As an art project that circulates as an image of social engagement, it is not possible for it to remain entirely separate from the cultural logics of social impact investment, with all the obligatory complicity that this implies. Yet even the desire to be separate from participation in the logics of investment does not get one very far. As a critical stance, in an age of the financialization of social impact, this desire (expressed in much art criticism and many art projects) may well hold open the idea, the hope, the possibility of an action actively opposed to investment logic. Yet in holding open this hope of opposition, the ostensibly ‘uninvested’ project misses an opportunity for strategic intervention into the cultural logics of investment.

As Feher argues (2013), if, as activists, one does not like neoliberalism, the best thing one can do about it is to be neoliberal: that is, to actively take on the logics and languages of its investment structures, in order that one’s activism can be rendered legible within the arenas in which it must operate. Liberal-era activism, Feher remarks (2009, 2015), such as labor unions, often addressed the employer as a source of oppression. To do so, such activism took on board the assumptions written into the liberal-era logics underpinning the workplace: for instance, the idea that there was a fundamental distinction between alienable labor in the workplace and inalienable labor in the home. Precisely because of their complicity with liberal-era logics of capital, activists made effective interventions (for instance, reducing the hours in the work day). In the neoliberal era, oppression comes from investors, not employers as such. (A common response to workplace complaints given by employers is: ‘but we must keep the investor happy’.) Thus, a fundamental question for neoliberal-era activism, Feher argues, is how to effectively address the investor as a source of oppression. In other words, how can the position of the investee best be mobilized as a position of resistance?

Perhaps, according to this logic, what is needed most from socially engaged art practices is that they experiment with their status as investees. This might involve not so much a futile attempt to shelter one’s project from the logics of social investment, so much as embracing the double bottom line as an operational logic. As art writers (particularly working in the British context), it is our task to not simply repeat the clichés of complicity, assuming any trades in investment-images of social engagement to be artistic and political compromises. Nor should we focus on accusing specific socially engaged projects of echoing the logics of financialized social impact. (This echo is all but obligatory, all but unavoidable.) Rather, perhaps we need to focus on how projects thoughtfully engage with the distinctions between shared stakes and distributed investment, which run through such projects and the images of social impact they, in turn, produce. Assemble, after all, might have been uncomfortable with the rarefied gaze – with their participants’ becoming-investment-image – which their Turner Prize nomination made all but compulsory. Nevertheless, they found a way to counter-strategize, to turn the Turner’s investment logics to their own purposes, by using the Turner exhibition publicity to launch the Granby community’s shop. Such acts suggest that there are new ways to activate diagrams of relation between stakeholder and investor interests, to acknowledge and intervene in the new distributions of stakes and investment.

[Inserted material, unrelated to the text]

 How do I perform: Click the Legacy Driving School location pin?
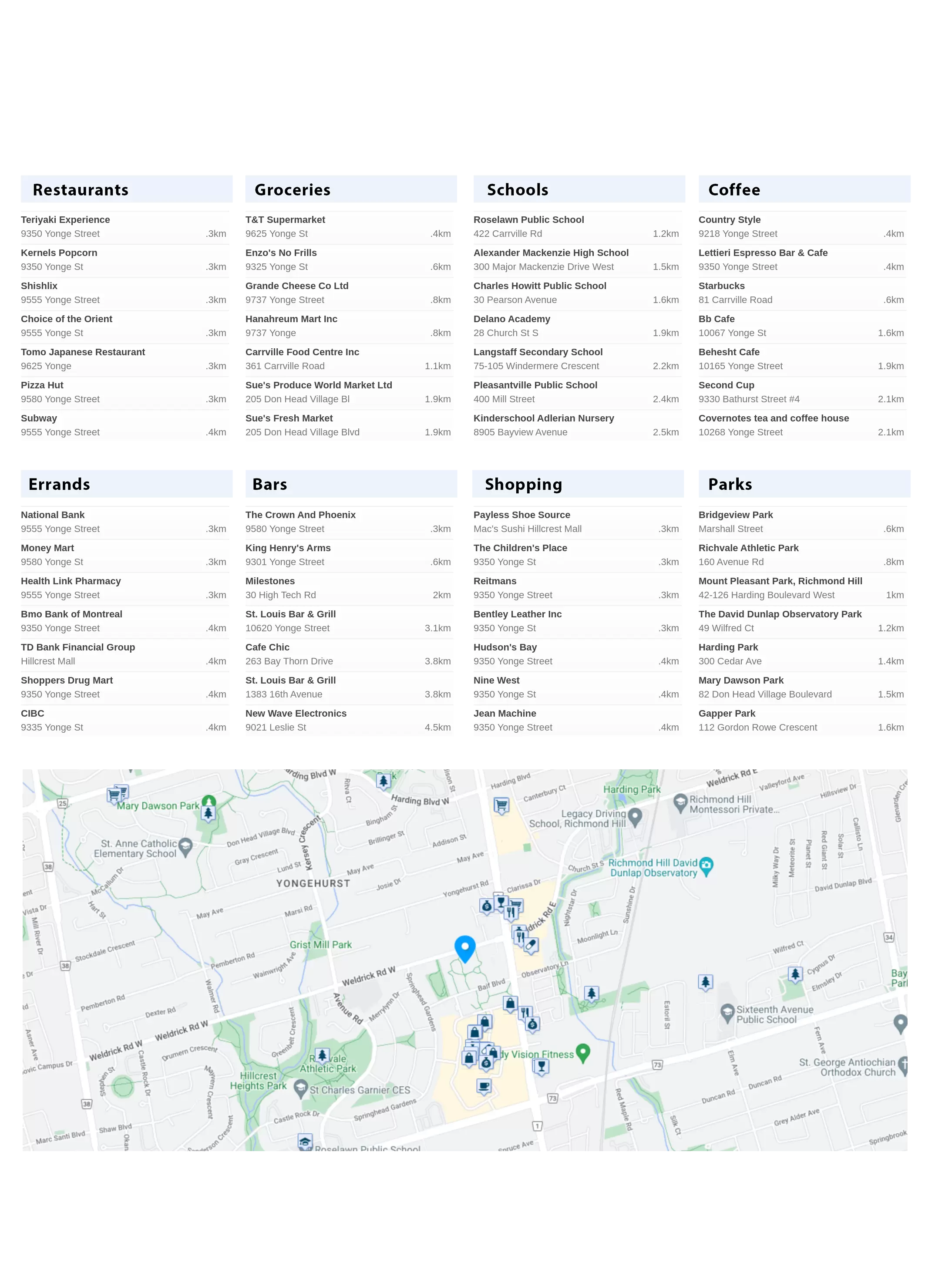[x=635, y=816]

I would like to thank Emma Dowling and David Harvie, whose paper at the 6th Critical Finance Studies Conference in Amsterdam, 2014, first introduced me to SIBs. I would also like to thank two anonymous peer reviewers and the editors of Finance and Society for helping me improve this article.


  1. I borrow this distinction between stakeholder and investor interests, in part, from Feher’s study of neoliberalism (2009, 2015).
  2. Essentially, Horesh’s social policy bonds were like SIBs as we know them today, except that they were tradeable on the secondary market – which SIBs, at the time of writing, are not as yet.